Reply Mon 15 Aug, 2016 12:52 am
I have a BBW as a FWB, we know each other for 2 years. At first we went out as friends with sex. But lately i have grown feelings for her and her as well. We talked about marriage recently and at first i was like "Ok, why not?!"

But now i feel like am i rushing into things and starting to regret confessing my feelings to her. Several times i tried to hint at her that i want to back out of this marriage planning.

I'm afraid of hurting her if i tell her straight that i want to maintain FWB relationship with her and she might do something crazy like suicide or things like this.

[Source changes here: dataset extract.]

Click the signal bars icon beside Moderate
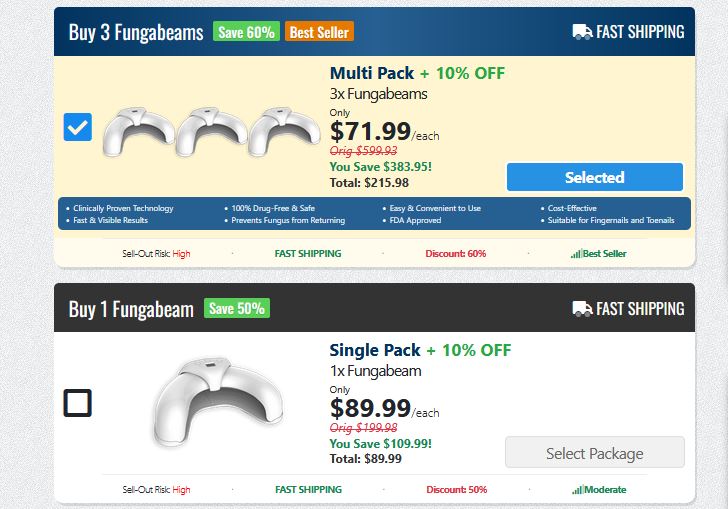The image size is (728, 509). (576, 490)
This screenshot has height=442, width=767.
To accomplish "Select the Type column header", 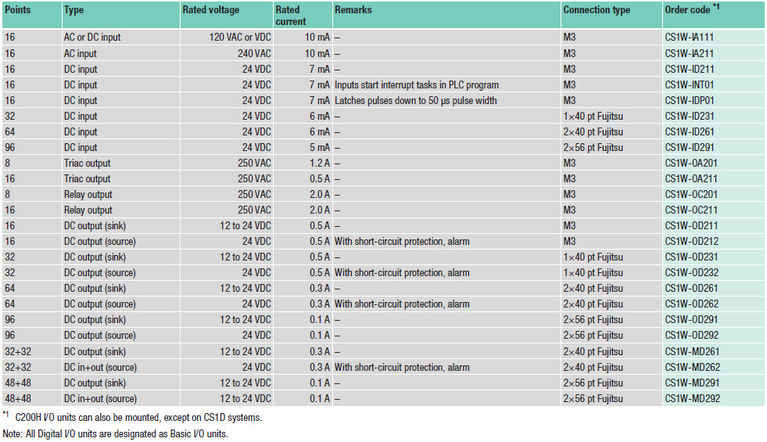I will point(74,9).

So if there is anyone out there reading this post, please give me some best suggestions to end this relationship or how am i to break it to her that this is taking things too fast.

Please advise
 
jespah
 
  3  
Reply Mon 15 Aug, 2016 06:49 am
@Cainyew,
Man, this is 0 to 60!

I still don't understand how people go from let's **** on occasion to I love you without getting to know each other in the meantime. And this one skipped the I love you part anyway.

Here are your choices:
  1. End it completely. If you're going to do this, then do it ASAP and don't dick her around. It's cruel.
  2. Tell her you want to date and romance between the FWB and fiancé stage. And then do it. Go out to dinner or a movie or the like. Spend some money and some time out of bed. Don't be an FWB. Be a boyfriend.
  3. Try to go back to FWB. Prepare for it to end.
  4. Tell her you are fine in your current situation and don't want to get married after all. Prepare for it to end.
  5. Do nothing and dick her around for a year or however long it takes her to wake up and smell the coffee. Watch it end.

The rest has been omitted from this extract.